**Page**
-- BEGIN --

Together, Mr. Catch and I are ridiculously, cliched, dead-centre middle class, he works in a library, so no danger of getting his wedding ring caught up and crushed in something.
(He also runs various pre-schooler story times and music groups, full of good looking single mothers - damn straight he has to wear my ring!)
posted by Catch at 2:29 PM on July 15, 2012


Took it off the night I moved out, as soon as I got to my new apartment. Sold it a few months later.
posted by Jubilation T. Sockpuppet at 2:35 PM on July 15, 2012


My now ex-wife told me she was thinking about divorce. I told her I was ready to keep working at it, but it took both of us to do that, so if she was sure that's what she wanted, I would do what I could to make it as easy as possible. She took a couple weeks to think about it before telling me that she was indeed sure, so I had some time to think about what I'd do. I didn't feel right walking around ringless until the divorce was final, but I didn't feel right walking around ring-ed, either. So the day she officially asked me for a divorce, I took it off my finger, put it on a chain, and wore it around my neck. It seemed a good compromise, a way to keep the symbol of what I'd committed to close to me, without still saying to the world, "Hey, look, I'm married!" Took some getting used to having a bare finger, but get used to it I did. I took the necklace off the day the divorce was signed by the judge, and that was much easier.

The ring is still floating around somewhere in my parents' house. So is an old microwave I asked them not to throw away. Because someday, I'm going to set aside a weekend back home, find a mold I like, and try to smelt that baby. After all, when am I ever again going to have a hunk of 18K gold that I just don't really mind at all if I ruin?
posted by solotoro at 5:06 PM on July 15, 2012 [1 favorite]


Next week will be a year of being alone. When he died, I took his ring and have worn it on a chain around my neck, and still have mine on my finger. I don't know when I'll be able to take it off, it's too final that he's not here.

If/When I do take them off, I'll tuck them away with my paternal grandfather's ring for the boys when they get older.
posted by piearray at 8:04 PM on July 15, 2012 [8 favorites]


I'm sorry for your loss, piearray.
posted by halonine at 10:04 PM on July 15, 2012


I have two rings. One, because I lost my first wedding ring a few months into the marriage, and my ex-husband secretly bought me another one that night, then put it on the bedstand, so I wouldn't discover that I had lost the first one, figure it was an omen, and leave him.

When I found out the extent of his lies, I finally did. I found the second one when cleaning out the house.

I still keep them, because someday I'm going to melt them in a fire in Mordor.

Or give them to someone who promises to cut them. Burn them. Anything, but destroy them.

These rings still live here.

If you want them, you're welcome to them.

I don't.
posted by corb at 12:30 AM on July 16, 2012


I hereby volunteer my services of doing very, very angry things to people's rings before I sell them for scrap metal. I'll throw in pictures of the ritual smelting for free.
posted by nicebookrack at 4:56 AM on July 16, 2012 [3 favorites]


I'm happily married and hope to stay that way. But man, the issue of wedding and engagement rings was fraught from the beginning, and NOT by either of us.

We decided we wanted to get married, and agreed we couldn't afford engagement or wedding rings. Nor did we particularly desire one. When I told my mother we were engaged, she exulted, "HE NEEDS TO GET YOU A RING! ONE WITH EMERALDS." What. The. Hell.

-- END --

**Supplied records**

-- BEGIN --

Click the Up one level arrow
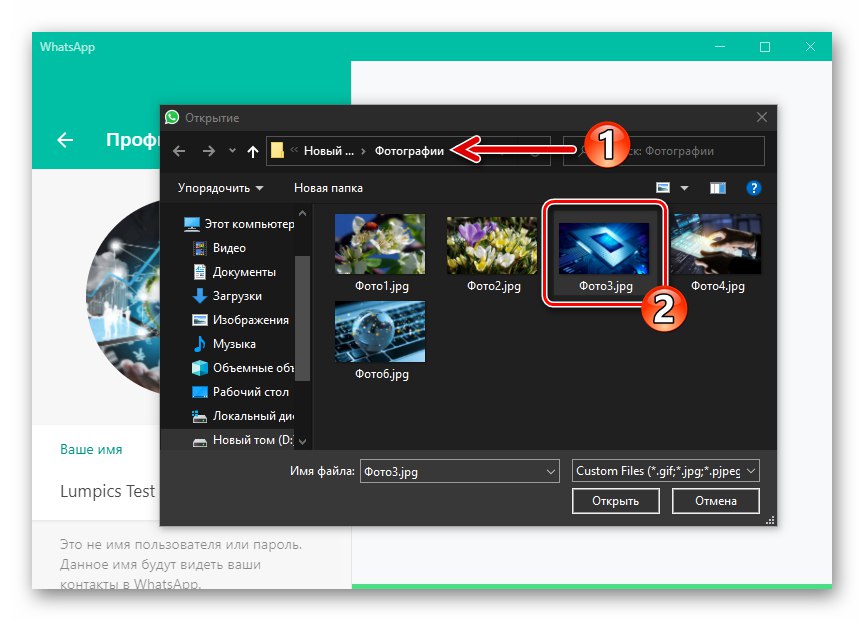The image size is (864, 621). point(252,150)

-- END --
-- BEGIN --

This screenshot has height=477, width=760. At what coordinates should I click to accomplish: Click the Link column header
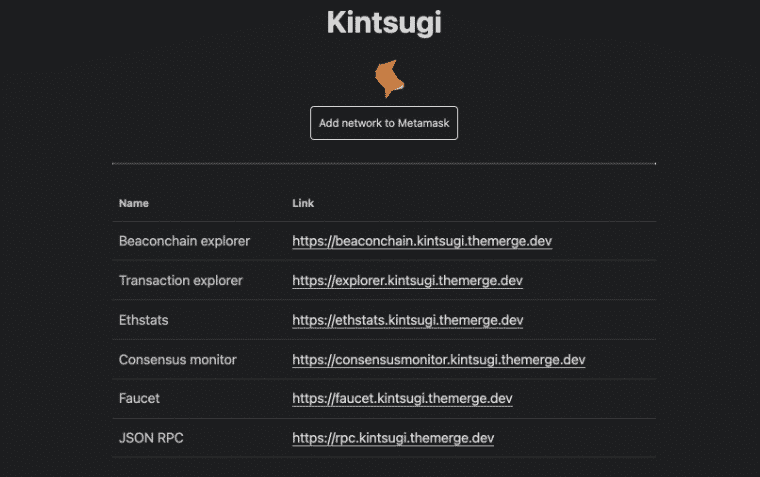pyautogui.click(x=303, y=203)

-- END --

**What needs to be done**
Write out the part of the wedding-ring thread that starts at the words "I have two rings." and stops after "still live here.", copying it word for word.

**Exercise response**
I have two rings. One, because I lost my first wedding ring a few months into the marriage, and my ex-husband secretly bought me another one that night, then put it on the bedstand, so I wouldn't discover that I had lost the first one, figure it was an omen, and leave him.

When I found out the extent of his lies, I finally did. I found the second one when cleaning out the house.

I still keep them, because someday I'm going to melt them in a fire in Mordor.

Or give them to someone who promises to cut them. Burn them. Anything, but destroy them.

These rings still live here.